Define the linear transformation T by T($\vec x$) = A$\vec x$. Find (1) the kernel of T and (2) the range of T
$A = \begin{bmatrix}1&-2&1\\0&2&1\end{bmatrix}$
1) Finding the Kernel(T)
$\begin{bmatrix}1&-2&1\\0&2&1\end{bmatrix}$ => RREF $\begin{bmatrix}1&0&2\\0&1&.5\end{bmatrix}$
$\begin{bmatrix}x_1\\x_2\\x_3\end{bmatrix}$ = $\begin{bmatrix}-2x_3\\-.5x_3\\t\end{bmatrix}$ =
$\begin{bmatrix}-2t\\-.5t\\t\end{bmatrix}$ =
t$\begin{bmatrix}-2\\-.5\\1\end{bmatrix}$
My Answer – Kernel(T) = {t(-2, -.5, -1)}, t is any real number
2) Finding the Range(T)
$\begin{bmatrix}1&-2&1\\0&2&1\end{bmatrix}$ => RREF $\begin{bmatrix}1&0&2\\0&1&.5\end{bmatrix}$
My Answer – Basis for range(T) = {(1.0), (0,1)}
This is what I got for the kernel and range, however the answer words it in an odd way. It says "Kernel of A is null space of A which is span{(4,1,-2)} and the Range of A is $R^2$.

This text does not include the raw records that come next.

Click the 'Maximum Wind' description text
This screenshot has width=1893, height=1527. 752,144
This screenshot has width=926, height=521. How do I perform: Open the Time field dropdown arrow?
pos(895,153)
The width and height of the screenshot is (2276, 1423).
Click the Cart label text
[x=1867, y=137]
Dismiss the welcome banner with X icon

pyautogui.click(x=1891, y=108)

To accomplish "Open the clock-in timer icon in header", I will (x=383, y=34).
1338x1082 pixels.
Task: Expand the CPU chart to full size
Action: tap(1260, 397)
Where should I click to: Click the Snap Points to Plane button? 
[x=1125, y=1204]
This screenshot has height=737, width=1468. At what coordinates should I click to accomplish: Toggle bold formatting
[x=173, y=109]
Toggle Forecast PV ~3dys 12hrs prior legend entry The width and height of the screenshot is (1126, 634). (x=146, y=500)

Is my answer equivalent with the book's answer? Did I do anything wrong?
Best Answer
Your answers match those of the book; they're just written differently. Note that if you set $t = -2$, you will see that the set of vectors spanned by $\begin{bmatrix}-2 \\ -0.5 \\ 1\end{bmatrix}$ is the same as that spanned by $\begin{bmatrix} 4 \\ 1 \\ -2\end{bmatrix}$. Similarly, $\left\{\begin{bmatrix} 1 \\ 0 \end{bmatrix}, \begin{bmatrix} 0 \\ 1\end{bmatrix} \right\}$ is a basis for $\mathbb{R}^2$.